» **Pasaje proporcionado**
Protagonista incesante e intenso, dueño de una ironía
intelectual que le permite ver a la vida con pasión y compasión
a la vez, Tiempo se ha dado un lujo casi inédito en nuestra
literatura: dar vida a dos personajes a la vez. Sí, porque bajo
el supuesto nombre de Clara Beter escribió aquél famoso libro de
poemas "Versos de una..." cuyos conmovedores versos
causaron conmoción en el Buenos Aires de 1927, donde se
alcanzaron a vender doscientos mil ejemplares.
El teatro ("Pan criollo", "La dama de las
comedias", "El teatro soy yo"); otros poemarios
("Sabatión argentino", "Sábado pleno");
guiones de cine ("Amorina", "Los verdes
paraísos") y sus casi infinitas colaboraciones en
periódicos y revistas de todo el mundo son fragmentos de su
extensa y calificada obra. Amigo de los viajes y amigo de los
amigos, cada vez que se lo requiere para el diálogo se confía
sobre todo en su vasta visión de trotamundos lleno de recuerdos.

» **Solicitud**
Según el pasaje, ¿cuántos ejemplares se vendieron en el Buenos Aires de 1927 del libro de poemas que Tiempo escribió con el nombre de Clara Beter?

Registros de datos almacenados:
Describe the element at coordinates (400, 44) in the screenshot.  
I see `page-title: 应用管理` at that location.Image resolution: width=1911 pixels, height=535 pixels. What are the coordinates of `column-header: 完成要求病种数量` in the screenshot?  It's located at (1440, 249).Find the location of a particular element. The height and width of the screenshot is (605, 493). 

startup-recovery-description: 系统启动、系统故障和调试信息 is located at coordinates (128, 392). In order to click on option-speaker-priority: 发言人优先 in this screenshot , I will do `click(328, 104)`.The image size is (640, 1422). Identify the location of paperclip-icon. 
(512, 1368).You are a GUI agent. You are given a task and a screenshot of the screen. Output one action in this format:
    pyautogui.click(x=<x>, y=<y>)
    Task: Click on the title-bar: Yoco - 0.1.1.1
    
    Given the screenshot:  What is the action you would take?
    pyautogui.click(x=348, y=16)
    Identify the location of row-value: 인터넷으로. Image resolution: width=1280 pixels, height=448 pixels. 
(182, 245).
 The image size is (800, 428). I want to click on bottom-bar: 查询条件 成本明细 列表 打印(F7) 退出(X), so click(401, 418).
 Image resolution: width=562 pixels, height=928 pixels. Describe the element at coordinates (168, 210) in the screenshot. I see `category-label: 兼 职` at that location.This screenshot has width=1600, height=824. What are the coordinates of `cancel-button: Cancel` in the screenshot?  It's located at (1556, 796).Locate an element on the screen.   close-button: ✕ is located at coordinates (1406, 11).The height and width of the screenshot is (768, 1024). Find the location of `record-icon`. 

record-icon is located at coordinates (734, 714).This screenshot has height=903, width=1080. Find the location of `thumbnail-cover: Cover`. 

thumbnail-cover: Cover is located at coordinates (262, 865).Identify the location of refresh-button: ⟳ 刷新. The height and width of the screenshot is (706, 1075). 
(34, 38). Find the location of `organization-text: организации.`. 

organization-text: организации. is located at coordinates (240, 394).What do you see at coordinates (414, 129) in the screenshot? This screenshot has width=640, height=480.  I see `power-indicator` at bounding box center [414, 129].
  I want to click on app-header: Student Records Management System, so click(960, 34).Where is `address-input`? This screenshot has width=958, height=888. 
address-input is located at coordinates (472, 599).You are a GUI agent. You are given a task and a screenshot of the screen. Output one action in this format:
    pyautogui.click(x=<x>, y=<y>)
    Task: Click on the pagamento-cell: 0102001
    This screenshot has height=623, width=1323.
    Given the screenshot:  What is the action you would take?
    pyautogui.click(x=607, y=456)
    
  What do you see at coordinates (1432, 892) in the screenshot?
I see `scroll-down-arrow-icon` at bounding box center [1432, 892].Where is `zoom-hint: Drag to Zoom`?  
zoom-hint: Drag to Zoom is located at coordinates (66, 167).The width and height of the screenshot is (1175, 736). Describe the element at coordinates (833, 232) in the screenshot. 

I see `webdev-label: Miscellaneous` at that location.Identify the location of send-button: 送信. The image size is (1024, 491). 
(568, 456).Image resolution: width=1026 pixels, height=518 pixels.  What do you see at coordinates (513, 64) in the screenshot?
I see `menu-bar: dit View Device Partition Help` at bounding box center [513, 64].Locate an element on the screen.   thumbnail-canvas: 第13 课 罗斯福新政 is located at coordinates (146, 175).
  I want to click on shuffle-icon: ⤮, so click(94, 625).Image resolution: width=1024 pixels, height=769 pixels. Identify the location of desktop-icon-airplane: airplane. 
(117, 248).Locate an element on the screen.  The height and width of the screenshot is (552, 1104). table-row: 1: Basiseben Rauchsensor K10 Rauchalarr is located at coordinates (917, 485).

» **Respuesta**
Se vendieron doscientos mil ejemplares.